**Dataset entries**
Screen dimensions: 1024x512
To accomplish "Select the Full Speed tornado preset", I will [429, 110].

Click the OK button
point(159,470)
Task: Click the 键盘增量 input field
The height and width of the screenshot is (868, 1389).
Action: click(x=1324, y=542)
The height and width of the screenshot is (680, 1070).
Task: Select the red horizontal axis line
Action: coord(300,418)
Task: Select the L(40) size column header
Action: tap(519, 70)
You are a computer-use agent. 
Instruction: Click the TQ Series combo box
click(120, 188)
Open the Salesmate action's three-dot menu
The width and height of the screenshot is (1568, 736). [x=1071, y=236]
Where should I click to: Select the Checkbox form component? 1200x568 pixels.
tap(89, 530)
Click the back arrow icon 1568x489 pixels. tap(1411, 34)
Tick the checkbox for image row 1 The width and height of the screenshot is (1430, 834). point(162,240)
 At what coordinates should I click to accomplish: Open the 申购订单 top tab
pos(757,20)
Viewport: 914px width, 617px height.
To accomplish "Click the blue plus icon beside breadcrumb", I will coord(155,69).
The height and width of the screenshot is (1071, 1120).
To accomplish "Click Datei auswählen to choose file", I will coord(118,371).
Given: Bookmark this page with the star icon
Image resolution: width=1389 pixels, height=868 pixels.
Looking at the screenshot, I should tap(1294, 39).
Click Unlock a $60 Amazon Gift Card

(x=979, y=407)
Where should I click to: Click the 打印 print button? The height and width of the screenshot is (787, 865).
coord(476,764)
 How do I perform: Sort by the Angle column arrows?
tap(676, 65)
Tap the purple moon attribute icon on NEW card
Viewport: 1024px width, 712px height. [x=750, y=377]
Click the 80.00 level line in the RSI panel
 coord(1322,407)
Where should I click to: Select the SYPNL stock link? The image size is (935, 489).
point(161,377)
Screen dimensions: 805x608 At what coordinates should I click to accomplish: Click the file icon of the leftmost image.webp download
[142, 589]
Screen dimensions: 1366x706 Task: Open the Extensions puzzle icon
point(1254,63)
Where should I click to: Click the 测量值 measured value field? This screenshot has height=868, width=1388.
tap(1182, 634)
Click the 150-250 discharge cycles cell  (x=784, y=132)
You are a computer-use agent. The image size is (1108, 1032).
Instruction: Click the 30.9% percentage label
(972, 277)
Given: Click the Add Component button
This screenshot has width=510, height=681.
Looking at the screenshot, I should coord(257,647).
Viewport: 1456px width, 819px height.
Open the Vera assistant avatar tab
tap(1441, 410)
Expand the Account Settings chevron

**Work instructions**
Find the number of lines in the records that include the word "will". Write only that number.

**Exercise result**
3